As the host of "American Bandstand," he brought music to millions of teenagers in the 1950s without alienating their parents.

In its more than 30 years on television, "American Bandstand" featured the greatest pop performers. Artists like James Brown and Stevie Wonder made their debuts on the show thanks to Clark who ended the practice of using only white performers on television.

He became an entrepreneur in the process.

Clark hosted several game shows and became a commercial pitchman.

Dick Clark Productions created thousand of hours of television, particularly awards shows including the Golden Globes, the Daytime Emmy Awards and the Academy of Country Music Awards.
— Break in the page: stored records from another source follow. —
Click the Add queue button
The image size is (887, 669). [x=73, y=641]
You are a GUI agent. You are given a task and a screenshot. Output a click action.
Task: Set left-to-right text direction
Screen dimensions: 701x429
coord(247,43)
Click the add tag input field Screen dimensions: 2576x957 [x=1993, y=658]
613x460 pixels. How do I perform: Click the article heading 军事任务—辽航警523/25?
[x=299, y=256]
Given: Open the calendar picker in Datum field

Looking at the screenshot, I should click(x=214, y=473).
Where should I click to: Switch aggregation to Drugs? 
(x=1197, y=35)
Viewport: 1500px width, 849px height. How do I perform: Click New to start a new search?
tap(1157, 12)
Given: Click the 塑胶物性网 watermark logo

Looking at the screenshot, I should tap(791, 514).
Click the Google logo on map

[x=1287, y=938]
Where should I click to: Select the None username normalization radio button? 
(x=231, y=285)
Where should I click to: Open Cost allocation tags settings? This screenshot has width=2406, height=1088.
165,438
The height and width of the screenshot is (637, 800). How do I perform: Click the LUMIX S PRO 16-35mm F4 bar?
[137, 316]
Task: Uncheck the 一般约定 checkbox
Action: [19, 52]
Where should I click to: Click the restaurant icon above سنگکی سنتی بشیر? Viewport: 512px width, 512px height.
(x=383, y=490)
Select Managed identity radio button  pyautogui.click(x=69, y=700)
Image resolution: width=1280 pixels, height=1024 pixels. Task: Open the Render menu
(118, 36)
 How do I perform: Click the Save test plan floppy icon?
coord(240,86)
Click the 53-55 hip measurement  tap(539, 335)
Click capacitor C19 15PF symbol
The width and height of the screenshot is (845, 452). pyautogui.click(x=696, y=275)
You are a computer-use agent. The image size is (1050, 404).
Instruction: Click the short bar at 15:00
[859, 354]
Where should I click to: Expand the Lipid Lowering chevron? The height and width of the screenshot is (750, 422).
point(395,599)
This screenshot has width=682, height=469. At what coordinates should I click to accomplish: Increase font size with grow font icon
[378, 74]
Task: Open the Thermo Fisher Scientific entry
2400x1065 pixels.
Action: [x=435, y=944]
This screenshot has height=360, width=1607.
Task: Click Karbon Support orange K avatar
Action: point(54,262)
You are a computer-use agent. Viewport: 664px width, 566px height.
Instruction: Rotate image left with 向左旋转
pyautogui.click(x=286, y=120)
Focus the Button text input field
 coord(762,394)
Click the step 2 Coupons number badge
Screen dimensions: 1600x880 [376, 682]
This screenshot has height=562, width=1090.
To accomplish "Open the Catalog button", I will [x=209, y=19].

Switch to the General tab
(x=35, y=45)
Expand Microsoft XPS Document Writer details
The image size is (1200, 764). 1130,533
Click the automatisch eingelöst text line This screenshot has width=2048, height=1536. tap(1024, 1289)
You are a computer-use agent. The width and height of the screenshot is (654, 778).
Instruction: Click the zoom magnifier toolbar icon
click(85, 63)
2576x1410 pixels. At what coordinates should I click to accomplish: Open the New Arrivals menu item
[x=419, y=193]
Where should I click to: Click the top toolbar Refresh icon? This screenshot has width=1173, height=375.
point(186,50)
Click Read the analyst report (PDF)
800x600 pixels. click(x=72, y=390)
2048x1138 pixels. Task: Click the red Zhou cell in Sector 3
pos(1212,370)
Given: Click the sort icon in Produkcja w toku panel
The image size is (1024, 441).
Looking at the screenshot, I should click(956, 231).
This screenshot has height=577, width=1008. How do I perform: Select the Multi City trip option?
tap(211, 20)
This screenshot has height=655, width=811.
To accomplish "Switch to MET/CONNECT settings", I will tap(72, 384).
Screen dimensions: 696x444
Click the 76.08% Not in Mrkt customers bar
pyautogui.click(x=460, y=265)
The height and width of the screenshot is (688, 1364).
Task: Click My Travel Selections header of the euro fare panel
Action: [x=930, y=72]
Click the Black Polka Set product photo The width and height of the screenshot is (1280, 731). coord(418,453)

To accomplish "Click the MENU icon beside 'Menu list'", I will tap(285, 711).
He appeared on many of the shows, most famously for years ringing in the new year, as host of "Dick Clark's New Year's Rockin' Eve."

Clark was unable to host in 2004 after suffering a stroke a few weeks before the show. But he made a highly-anticipated return to the program in 2005. It was his first television appearance since the stroke.

Clark's youthful appearance earned him the nickname "America's oldest teenager." "Hey, the minute you grow up, the minute you mentally atrophy and freeze in time, you are old," Clark said.

Clark felt that rock and roll lasted so long because it has so many forms. He himself survived by embracing each new wave ensuring the enduring affection of generations of Americans.